## About this exercise
From the data below, return each line in which the string "vertical" is found.

## Available records
[Start of Attachment]

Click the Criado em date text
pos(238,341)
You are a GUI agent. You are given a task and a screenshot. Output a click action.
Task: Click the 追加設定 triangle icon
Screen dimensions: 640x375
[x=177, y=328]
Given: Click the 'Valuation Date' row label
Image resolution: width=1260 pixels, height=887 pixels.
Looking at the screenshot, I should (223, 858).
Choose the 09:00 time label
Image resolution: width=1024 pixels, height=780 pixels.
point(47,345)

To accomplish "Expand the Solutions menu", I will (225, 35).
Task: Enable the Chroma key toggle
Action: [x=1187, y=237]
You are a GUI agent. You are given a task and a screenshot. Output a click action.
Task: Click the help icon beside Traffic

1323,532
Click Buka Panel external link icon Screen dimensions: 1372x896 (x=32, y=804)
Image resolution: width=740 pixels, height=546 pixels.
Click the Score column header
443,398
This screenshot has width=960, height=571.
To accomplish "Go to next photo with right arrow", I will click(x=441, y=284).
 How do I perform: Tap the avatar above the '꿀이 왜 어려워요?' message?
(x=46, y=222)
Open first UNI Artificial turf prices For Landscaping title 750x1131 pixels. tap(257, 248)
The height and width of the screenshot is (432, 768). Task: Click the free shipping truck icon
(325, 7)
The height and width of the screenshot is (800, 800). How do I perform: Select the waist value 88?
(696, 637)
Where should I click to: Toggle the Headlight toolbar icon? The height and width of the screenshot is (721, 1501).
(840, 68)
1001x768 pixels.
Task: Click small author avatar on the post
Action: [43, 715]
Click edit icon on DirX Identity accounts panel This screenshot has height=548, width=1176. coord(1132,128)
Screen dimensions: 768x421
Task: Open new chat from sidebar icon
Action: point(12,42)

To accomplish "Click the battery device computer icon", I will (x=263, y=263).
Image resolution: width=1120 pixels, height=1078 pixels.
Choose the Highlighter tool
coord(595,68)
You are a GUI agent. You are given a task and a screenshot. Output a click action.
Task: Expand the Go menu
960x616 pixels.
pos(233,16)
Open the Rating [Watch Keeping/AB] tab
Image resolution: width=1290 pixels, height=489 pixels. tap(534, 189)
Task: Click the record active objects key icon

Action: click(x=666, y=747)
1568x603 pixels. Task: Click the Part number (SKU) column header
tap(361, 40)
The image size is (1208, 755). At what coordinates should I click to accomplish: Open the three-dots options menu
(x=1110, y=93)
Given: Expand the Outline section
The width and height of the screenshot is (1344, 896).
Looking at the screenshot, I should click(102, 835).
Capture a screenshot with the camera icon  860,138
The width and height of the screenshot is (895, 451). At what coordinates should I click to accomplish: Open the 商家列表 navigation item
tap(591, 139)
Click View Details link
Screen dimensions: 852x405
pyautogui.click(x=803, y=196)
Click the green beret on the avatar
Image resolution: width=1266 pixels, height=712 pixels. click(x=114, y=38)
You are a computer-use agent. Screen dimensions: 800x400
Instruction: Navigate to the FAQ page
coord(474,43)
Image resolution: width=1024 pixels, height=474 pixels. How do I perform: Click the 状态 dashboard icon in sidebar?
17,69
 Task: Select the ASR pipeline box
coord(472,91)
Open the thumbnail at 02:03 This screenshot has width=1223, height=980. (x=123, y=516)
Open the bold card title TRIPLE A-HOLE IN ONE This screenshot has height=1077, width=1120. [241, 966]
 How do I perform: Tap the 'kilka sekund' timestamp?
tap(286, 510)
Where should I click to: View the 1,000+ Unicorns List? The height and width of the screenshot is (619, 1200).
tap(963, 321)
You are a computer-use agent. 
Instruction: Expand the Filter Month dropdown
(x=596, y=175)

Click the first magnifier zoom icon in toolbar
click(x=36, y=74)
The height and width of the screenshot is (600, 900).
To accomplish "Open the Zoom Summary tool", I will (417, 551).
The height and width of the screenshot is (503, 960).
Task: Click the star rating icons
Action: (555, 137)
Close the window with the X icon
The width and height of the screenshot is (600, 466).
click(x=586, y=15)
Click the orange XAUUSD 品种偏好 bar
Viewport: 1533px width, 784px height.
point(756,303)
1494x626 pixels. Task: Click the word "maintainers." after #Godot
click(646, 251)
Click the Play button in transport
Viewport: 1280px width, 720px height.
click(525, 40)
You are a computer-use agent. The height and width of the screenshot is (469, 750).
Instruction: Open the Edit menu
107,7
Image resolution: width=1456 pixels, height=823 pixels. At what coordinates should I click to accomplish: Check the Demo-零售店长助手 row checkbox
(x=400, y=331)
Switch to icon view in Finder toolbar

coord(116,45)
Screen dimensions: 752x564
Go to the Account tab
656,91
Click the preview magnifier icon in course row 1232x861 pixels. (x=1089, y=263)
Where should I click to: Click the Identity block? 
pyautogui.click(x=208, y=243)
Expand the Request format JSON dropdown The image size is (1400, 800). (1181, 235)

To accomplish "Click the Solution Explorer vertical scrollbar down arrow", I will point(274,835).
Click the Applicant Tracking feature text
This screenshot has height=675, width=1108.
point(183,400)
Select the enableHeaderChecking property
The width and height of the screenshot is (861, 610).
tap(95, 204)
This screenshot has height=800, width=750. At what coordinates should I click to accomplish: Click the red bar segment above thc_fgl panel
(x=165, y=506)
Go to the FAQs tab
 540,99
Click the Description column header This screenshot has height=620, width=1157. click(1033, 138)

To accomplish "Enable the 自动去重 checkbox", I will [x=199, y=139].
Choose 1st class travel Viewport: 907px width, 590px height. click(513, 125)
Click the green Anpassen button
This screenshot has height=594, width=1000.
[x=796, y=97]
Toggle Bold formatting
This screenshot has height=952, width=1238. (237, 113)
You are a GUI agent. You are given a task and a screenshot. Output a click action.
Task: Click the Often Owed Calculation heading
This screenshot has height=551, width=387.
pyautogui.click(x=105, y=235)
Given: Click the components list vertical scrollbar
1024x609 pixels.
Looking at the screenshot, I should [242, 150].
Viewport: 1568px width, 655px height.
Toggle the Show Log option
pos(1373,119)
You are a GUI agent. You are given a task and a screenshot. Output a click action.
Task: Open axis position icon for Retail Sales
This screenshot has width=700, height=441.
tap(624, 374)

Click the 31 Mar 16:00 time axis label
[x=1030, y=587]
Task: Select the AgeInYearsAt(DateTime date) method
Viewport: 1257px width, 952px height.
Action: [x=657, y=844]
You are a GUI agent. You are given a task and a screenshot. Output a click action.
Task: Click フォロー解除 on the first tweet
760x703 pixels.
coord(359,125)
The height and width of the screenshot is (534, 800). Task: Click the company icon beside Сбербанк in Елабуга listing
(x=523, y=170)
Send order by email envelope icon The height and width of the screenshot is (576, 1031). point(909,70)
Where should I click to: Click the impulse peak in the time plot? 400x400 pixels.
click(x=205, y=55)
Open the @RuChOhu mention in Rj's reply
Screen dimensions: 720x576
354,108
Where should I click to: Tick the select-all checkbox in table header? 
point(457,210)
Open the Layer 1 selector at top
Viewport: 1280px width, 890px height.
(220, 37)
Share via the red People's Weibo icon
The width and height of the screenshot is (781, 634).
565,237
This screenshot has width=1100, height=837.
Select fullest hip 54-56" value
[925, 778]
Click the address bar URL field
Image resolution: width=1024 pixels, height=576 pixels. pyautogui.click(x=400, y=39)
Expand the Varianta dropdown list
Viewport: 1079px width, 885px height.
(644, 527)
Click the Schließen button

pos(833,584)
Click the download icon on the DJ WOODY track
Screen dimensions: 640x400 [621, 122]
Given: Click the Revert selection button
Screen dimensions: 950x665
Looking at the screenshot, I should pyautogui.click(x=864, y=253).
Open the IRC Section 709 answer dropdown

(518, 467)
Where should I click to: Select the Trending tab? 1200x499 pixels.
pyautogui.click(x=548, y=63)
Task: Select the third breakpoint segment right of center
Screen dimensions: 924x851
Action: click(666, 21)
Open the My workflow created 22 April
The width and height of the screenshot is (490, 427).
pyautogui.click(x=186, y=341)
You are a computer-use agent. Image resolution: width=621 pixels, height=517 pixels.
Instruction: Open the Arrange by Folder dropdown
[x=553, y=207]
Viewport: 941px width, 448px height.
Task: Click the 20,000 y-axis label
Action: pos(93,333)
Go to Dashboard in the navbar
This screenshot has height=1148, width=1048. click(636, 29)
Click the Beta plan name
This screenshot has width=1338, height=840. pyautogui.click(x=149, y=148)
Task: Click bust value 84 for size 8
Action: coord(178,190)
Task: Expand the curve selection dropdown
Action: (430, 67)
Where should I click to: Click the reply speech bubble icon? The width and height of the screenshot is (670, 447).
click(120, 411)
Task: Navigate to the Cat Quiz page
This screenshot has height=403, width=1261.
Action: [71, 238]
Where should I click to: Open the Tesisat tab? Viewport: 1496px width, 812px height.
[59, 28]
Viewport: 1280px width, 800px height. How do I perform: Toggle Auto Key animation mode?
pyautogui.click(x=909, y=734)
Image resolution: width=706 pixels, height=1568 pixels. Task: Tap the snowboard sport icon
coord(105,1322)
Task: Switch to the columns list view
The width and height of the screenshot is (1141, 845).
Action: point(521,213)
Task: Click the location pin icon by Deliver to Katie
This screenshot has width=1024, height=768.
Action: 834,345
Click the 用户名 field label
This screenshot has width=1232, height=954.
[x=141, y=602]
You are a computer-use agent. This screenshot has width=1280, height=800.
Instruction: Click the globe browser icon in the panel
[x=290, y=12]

[End of Attachment]

## Solved problem
To accomplish "Click the Solution Explorer vertical scrollbar down arrow", I will point(274,835).
Given: Click the components list vertical scrollbar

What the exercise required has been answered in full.